How does magento come up with cache key names?

2019-08-24 16:12发布

问题:

I think my question here: Problems flushing Magento Redis Cache on an installation with a separate backend server is a little too specific, based on the small number of views it's getting, so I'm asking a simpler, more general question.

The details of my problem are in the linked question. But the gist of it is that if I try to refresh a cache or flush magento cache from the admin area, it tries to clear stuff that looks like "zc:ti:403_FPC" which does not exist. Instead, they are named “zc:ti:109_FPC” and the like. Some 403 keys exist, but there are many more 109s.

My suspicion is that the problem is caused by having the admin on a separate server and a different subdomain (admin.example.com). Because when the app servers make and clear keys they seem to name them 109, while the admin server makes 403 keys. Or maybe the problem having multiple app servers. Or using redis.

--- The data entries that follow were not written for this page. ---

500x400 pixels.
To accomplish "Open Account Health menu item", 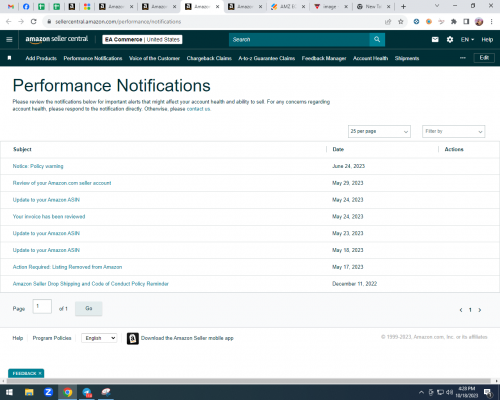I will point(370,58).
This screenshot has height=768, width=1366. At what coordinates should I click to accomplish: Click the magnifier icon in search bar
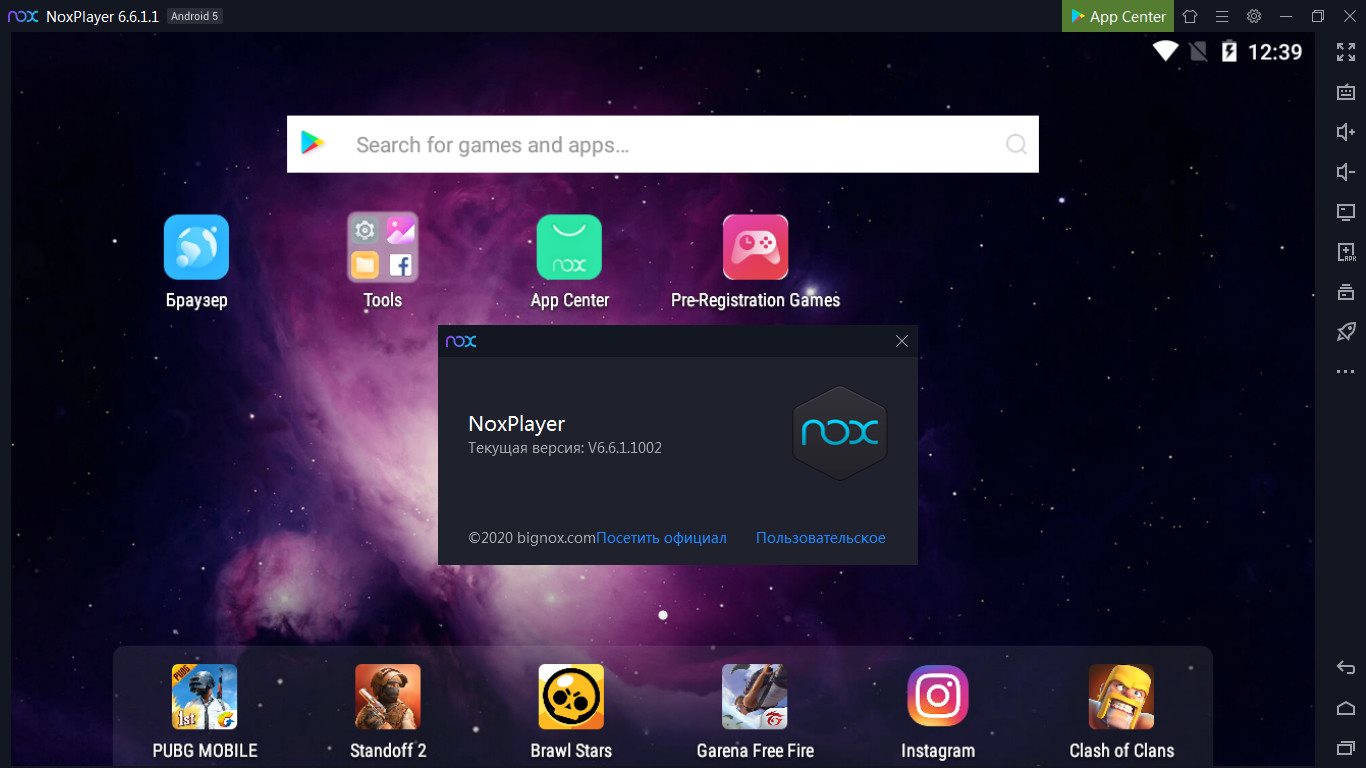pyautogui.click(x=1016, y=145)
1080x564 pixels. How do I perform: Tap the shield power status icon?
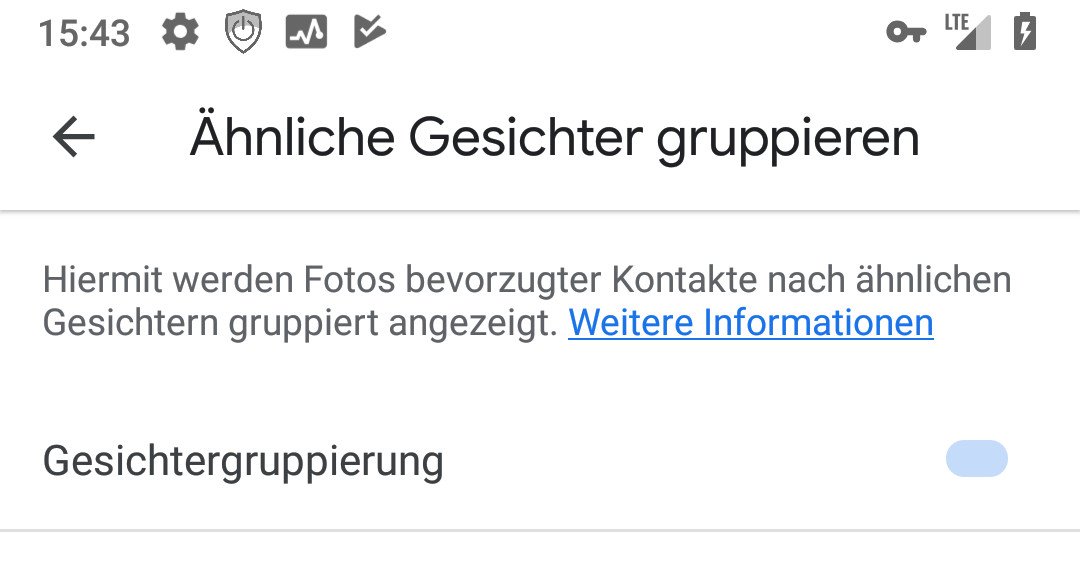[x=243, y=33]
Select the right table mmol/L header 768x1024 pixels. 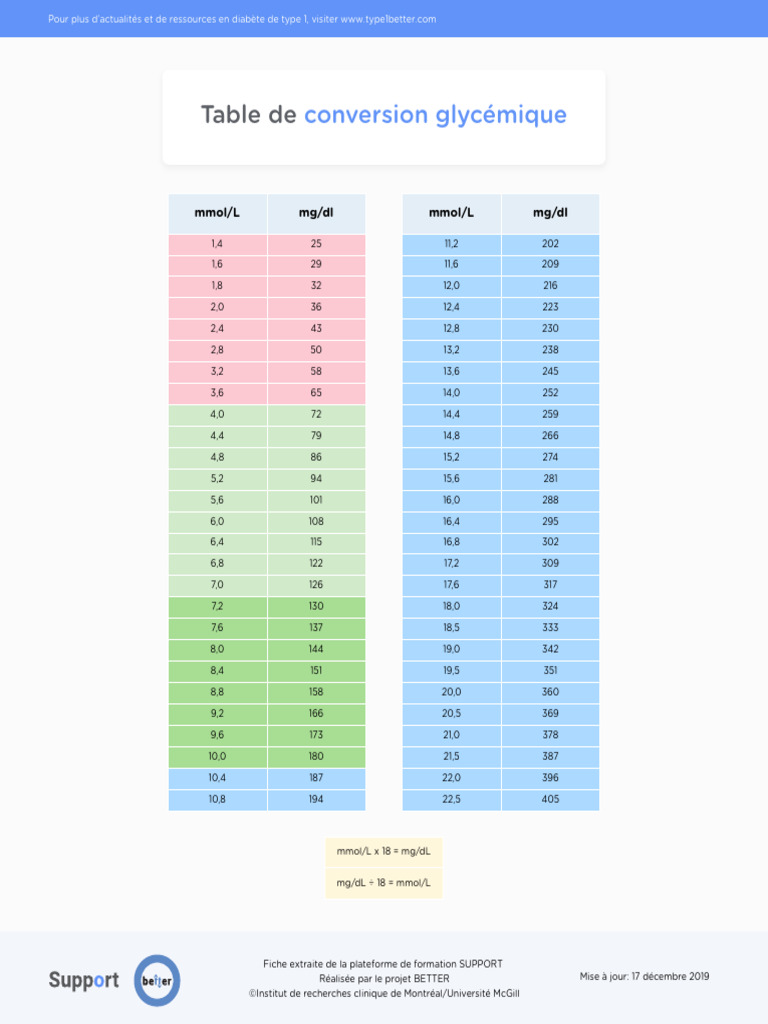pyautogui.click(x=451, y=213)
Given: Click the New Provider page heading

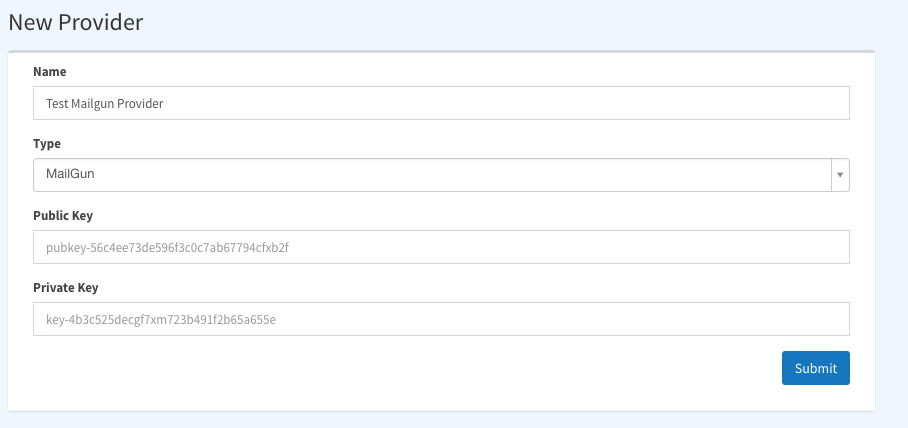Looking at the screenshot, I should pyautogui.click(x=75, y=22).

Since my real problem is too specific, it would be a good start if someone could tell me how the names are made when they are saved, and what names are used when they are retrieved. Thanks.

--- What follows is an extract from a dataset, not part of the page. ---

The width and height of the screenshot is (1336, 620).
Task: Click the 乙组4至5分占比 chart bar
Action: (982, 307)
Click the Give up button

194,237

Edit: I tested out something really quickly. It seems that using the admin to refresh caches calls

Mage::app()->getCacheInstance()->clean() etc.

getCacheInstance() looks like:

/**
* Get core cache model
*
* @return Mage_Core_Model_Cache
*/
public function getCacheInstance()
  {
      if (!$this->_cache) {
          $this->_initCache();
      }
      return $this->_cache;
  }

I tried doing this one time

Mage::app()->getCache()->clean()

And it seemed to work! I need to poke around a little bit more to be sure. getCache looks like this:

/**
       * Retrieve cache object
       *
       * @return Zend_Cache_Core
       */
      public function getCache()
      {
          if (!$this->_cache) {
              $this->_initCache();
          }
          return $this->_cache->getFrontend();
      }

Is there any reason why one would use getCacheInstance over getCache for refreshing the caches? Is there any reason why this would only affect me and not everyone else?

EDIT again:

It only worked because it sent a flushdb command.

EDIT yet again:

I've been poking around, and I came upon some interesting stuff in Zend/Cache/Core.php. I found an option called 'cache_id_prefix'. It sounded promising. When I ran the following on my admin server:

<?php 
require_once('/var/www/html/app/Mage.php');
$cip = Mage::app()->getCache()->getOption('cache_id_prefix');
echo $cip;
?>

I got "403_" - exactly the value that I expected. I tried it on the app server and got "109_". Now, I just need to find where these options are set with setOption().

回答1:

Found the answer at: http://blog.nexcess.net/2011/05/21/clearing-the-cache-in-magento/

As you can see, there’s a distinct pattern to the cache file names. Magento’s implementation of the Zend Cache prefixes all files with “mage”, followed by an id prefix (technically: the first 3 characters from an md5 hash of the path to your app/etc/ directory)...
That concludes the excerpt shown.